Objectives:
1. From the Iowa State game preview below, copy word for word the passage from "I, for one, look" to "flowing offensive system.".
2. According to the Iowa State game preview below, how many assists per game do the Cyclones average?

Before I put in my two cents, I would be remiss not to send you to dfank_BU's Monday Shootaround, where he gave a nice, succinct preview of tonight's game. Also look over the Q&A with Wide Right & Natty Lite. Their answers to our questions HERE, our answers to their questions THERE.

I, for one, look forward to the day when Fred Hoiberg finally makes his sojourn to the NBA. I appreciate that having him around makes the Big 12 a stronger conference, but I also want Baylor to win more. Hoiberg is 6-3 versus the Bears. He's a rare coach who knows how to create space on the often claustrophobic college floor, and every year he brings in at least one instant impact transfer player who slots seamlessly into his free flowing offensive system.

The offense starts with sophomore guard Monte Morris. He is a true-blue facilitator. He only takes 17% of the Cyclones shots, and he sports a 6:1 assist-to-turnover ratio. How impressive is that? Well, he set the NCAA record last season with a 4.79 ratio. As if it couldn't get more impressive, he's also playing 4 more minutes per game and has taken over as the team's primary ball handler, which was DeAndre Kane's job last year. Morris is steady as a rock, and his lack of selfishness gets Hoiberg's offense rolling.

You might think that the offensive key for Iowa State is the 3pt line, and you'd be kind of right. It's not that simple, though. Allow me to throw some percentages at you. The Cyclones are 2nd in the nation in assists, averaging 18.4 per game. A whopping 64.7% of their made field goals come off assists, the 9th highest rate in the country, per KenPom. Now, 39.4% of the Cyclones' shots come from beyond the 3pt line. Of those shots, an incredible 94.5% of their made 3pt shots are assisted, per Hoop-Math. Translated, Iowa State is not simply chucking up threes. They are attempting just 23 threes per game, tied with 12 other teams for the 26th most 3PAs per game. It would seem, then, that most of those threes come within the flow of the offense.

Excerpted records:
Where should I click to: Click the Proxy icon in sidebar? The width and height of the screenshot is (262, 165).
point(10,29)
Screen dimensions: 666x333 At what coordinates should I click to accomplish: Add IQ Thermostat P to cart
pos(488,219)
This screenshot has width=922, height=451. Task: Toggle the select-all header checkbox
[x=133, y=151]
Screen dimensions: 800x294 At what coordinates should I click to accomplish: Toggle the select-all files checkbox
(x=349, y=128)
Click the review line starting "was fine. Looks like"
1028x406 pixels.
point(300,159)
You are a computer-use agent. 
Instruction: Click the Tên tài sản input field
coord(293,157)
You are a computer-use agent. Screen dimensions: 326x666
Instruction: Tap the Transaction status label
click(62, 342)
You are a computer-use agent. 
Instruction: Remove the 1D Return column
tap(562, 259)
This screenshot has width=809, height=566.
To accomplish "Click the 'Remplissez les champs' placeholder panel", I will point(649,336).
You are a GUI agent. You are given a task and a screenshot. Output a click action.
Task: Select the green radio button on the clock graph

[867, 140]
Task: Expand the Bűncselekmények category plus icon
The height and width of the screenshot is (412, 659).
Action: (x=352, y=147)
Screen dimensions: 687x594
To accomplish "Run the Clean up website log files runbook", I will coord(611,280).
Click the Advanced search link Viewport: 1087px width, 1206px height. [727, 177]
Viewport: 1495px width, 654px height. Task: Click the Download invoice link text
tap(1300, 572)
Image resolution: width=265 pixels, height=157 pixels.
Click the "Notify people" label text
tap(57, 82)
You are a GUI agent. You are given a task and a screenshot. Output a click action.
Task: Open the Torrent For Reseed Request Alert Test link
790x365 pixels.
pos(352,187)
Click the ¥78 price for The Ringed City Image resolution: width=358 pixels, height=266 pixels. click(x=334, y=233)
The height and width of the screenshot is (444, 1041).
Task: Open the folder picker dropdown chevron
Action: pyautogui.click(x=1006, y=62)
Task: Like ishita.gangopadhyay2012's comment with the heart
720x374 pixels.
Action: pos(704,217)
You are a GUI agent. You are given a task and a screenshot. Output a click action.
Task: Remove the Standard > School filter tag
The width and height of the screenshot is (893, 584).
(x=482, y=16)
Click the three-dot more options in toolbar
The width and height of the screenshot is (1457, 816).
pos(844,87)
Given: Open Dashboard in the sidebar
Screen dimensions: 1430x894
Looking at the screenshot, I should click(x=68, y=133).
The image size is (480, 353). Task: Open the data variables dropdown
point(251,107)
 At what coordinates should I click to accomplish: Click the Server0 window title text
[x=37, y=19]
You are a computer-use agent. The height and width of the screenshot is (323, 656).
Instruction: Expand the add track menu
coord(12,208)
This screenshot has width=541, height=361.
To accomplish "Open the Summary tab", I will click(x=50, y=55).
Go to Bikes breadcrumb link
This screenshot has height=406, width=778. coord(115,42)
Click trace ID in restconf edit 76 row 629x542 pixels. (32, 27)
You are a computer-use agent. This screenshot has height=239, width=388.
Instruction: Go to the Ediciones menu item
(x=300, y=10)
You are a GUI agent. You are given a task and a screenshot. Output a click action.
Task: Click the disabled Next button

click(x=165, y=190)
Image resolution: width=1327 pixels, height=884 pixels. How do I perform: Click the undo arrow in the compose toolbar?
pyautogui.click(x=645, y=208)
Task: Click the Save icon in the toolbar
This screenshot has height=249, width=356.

Outputs in order:
1.
I, for one, look forward to the day when Fred Hoiberg finally makes his sojourn to the NBA. I appreciate that having him around makes the Big 12 a stronger conference, but I also want Baylor to win more. Hoiberg is 6-3 versus the Bears. He's a rare coach who knows how to create space on the often claustrophobic college floor, and every year he brings in at least one instant impact transfer player who slots seamlessly into his free flowing offensive system.

2. 18.4 assists per game.